Comment 6 for bug 1946339

Revision history for this message
Balazs Gibizer (balazs-gibizer) wrote (last edit ): Re: test_unshelve_offloaded_server_with_qos_port_pci_update_fails

I managed to create a stable reproduction locally. \o/

1) duplicate the failing tests

diff --git a/nova/tests/functional/test_servers_resource_request.py b/nova/tests/functional/test_servers_resource_request.py
index e2746b3669..d678067c18 100644
--- a/nova/tests/functional/test_servers_resource_request.py
+++ b/nova/tests/functional/test_servers_resource_request.py
@@ -2572,6 +2572,18 @@ class ServerMoveWithPortResourceRequestTest(
         self._delete_server_and_check_allocations(
             server, qos_normal_port, qos_sriov_port)

+ def test_unshelve_offloaded_server_with_qos_port_pci_update_fails0(self):
+ self.test_unshelve_offloaded_server_with_qos_port_pci_update_fails()
+
+ def test_unshelve_offloaded_server_with_qos_port_pci_update_fails1(self):
+ self.test_unshelve_offloaded_server_with_qos_port_pci_update_fails()
+
+ def test_unshelve_offloaded_server_with_qos_port_pci_update_fails2(self):
+ self.test_unshelve_offloaded_server_with_qos_port_pci_update_fails()
+
+ def test_unshelve_offloaded_server_with_qos_port_pci_update_fails3(self):
+ self.test_unshelve_offloaded_server_with_qos_port_pci_update_fails()
+

2) run tox with tox -e functional-py38 "test_description_errors|test_unshelve_offloaded_server_with_qos_port_pci_update_fails" -- --serial

This make one of the test_unshelve_offloaded_server_with_qos_port_pci_update_fails test case fail with the reported error.

What I know so far:
* nova.tests.functional.test_servers.ServersTestV219.test_description_errors() starts a new instance but does not wait for it to become ACTIVE. The test case passes and finishes.

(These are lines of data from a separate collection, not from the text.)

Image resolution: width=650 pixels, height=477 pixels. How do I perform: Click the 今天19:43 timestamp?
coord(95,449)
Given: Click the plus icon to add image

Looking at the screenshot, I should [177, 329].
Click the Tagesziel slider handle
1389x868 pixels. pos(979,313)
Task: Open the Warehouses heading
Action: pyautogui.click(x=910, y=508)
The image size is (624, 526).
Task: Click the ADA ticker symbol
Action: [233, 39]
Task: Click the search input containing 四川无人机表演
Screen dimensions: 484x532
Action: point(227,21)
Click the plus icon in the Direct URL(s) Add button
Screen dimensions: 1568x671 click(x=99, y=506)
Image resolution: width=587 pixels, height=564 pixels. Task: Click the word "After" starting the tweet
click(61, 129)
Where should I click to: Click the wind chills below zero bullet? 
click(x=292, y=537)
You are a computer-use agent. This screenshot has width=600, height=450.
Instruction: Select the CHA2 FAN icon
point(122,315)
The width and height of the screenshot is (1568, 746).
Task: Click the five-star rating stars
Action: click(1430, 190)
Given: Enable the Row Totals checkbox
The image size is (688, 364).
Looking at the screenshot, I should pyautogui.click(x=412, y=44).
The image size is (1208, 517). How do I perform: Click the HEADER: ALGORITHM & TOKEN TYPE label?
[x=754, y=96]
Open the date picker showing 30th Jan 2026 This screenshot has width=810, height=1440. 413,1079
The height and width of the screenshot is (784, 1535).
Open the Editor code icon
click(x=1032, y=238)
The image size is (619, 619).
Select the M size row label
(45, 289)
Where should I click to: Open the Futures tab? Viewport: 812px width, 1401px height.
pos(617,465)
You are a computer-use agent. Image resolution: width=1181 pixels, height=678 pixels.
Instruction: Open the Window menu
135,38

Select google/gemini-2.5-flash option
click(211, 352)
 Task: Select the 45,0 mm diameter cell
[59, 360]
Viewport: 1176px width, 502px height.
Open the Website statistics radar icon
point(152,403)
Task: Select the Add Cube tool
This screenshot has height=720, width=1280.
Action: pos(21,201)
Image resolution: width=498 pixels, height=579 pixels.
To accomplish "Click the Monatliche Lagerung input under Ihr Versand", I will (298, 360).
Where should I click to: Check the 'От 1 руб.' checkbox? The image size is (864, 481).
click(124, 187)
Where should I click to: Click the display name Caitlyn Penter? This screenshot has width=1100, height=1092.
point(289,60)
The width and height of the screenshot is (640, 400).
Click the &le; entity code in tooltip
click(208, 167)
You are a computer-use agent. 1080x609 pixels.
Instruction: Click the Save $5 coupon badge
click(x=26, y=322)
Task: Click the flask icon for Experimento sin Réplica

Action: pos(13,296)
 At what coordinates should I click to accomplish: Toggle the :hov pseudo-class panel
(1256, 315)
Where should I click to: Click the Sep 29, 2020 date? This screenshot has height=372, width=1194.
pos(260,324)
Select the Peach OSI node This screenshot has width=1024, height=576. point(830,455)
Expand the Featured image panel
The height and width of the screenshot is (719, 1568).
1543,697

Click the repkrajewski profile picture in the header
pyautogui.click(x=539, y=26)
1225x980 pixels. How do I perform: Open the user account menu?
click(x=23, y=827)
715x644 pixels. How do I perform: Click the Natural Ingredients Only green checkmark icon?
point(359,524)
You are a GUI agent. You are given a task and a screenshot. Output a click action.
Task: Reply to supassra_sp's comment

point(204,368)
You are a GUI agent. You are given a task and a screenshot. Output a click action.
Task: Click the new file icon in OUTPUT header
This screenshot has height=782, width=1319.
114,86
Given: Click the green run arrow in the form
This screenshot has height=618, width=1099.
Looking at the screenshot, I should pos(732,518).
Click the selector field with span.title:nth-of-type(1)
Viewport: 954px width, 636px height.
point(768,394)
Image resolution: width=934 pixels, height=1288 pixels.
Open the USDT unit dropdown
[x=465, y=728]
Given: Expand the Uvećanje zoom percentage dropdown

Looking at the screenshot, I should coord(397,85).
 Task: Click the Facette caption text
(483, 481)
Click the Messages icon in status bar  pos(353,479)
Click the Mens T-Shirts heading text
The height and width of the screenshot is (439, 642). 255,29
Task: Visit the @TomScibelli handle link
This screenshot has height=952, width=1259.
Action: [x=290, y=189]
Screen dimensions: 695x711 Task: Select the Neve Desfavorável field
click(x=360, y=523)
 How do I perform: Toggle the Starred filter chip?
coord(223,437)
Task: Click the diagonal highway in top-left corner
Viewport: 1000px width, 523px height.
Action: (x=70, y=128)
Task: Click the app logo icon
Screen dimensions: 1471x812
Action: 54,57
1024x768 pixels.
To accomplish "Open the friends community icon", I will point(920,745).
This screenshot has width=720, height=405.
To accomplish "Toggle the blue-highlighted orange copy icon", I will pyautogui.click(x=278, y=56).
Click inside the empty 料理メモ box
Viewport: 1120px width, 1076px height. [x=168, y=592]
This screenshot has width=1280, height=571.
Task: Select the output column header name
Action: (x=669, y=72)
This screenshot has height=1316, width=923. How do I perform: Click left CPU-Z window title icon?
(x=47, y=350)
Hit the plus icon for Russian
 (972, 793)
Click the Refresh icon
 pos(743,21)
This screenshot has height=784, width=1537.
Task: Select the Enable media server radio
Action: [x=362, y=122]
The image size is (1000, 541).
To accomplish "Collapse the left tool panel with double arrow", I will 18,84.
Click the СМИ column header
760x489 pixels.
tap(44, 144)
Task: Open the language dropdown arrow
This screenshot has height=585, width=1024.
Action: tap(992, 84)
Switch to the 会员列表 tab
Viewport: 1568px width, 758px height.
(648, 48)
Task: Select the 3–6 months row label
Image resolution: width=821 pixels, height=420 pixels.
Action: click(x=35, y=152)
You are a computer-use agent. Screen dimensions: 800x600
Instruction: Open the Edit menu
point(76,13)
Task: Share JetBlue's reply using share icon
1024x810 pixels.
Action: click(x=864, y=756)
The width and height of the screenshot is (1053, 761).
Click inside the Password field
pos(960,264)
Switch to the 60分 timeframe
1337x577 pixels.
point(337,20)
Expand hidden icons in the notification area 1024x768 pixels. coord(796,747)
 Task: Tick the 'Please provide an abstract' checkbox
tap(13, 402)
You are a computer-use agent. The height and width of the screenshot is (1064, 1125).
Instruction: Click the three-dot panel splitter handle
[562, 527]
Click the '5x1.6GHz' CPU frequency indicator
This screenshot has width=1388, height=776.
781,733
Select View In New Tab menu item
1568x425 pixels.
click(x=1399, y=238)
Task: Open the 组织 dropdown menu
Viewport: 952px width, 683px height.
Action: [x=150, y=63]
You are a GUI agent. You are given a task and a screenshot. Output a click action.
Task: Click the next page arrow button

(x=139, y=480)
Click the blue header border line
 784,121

* But the build_and_run_instance RPC call still runs in compute service in a greenlet building up the instance. The service.kill at the end of the test case does not kill the running / waiting greenlets. I proved this by dumping a gmr at the end of the test run after the service.kill was called by the Fixture.cleanup. The build_and_run_instance greenlet was visible there.

* Still other fixture cleanup drops the database from behind the compute service. This leads to ComputeNodeNotFound error. You can see this by simply adding a self.fail() at the end of test_description_errors test case and run it. There will be ComputeNodeNotFound in the logs.

* After test_description_errors passes the test executor runs the next test cases

* After ~60 seconds an RPC timeout happens in the original greenlet from test_description_errors() and it *somehow* interferes with the currently running test making that to fail.

What I don't know yet is what is the way of the interference.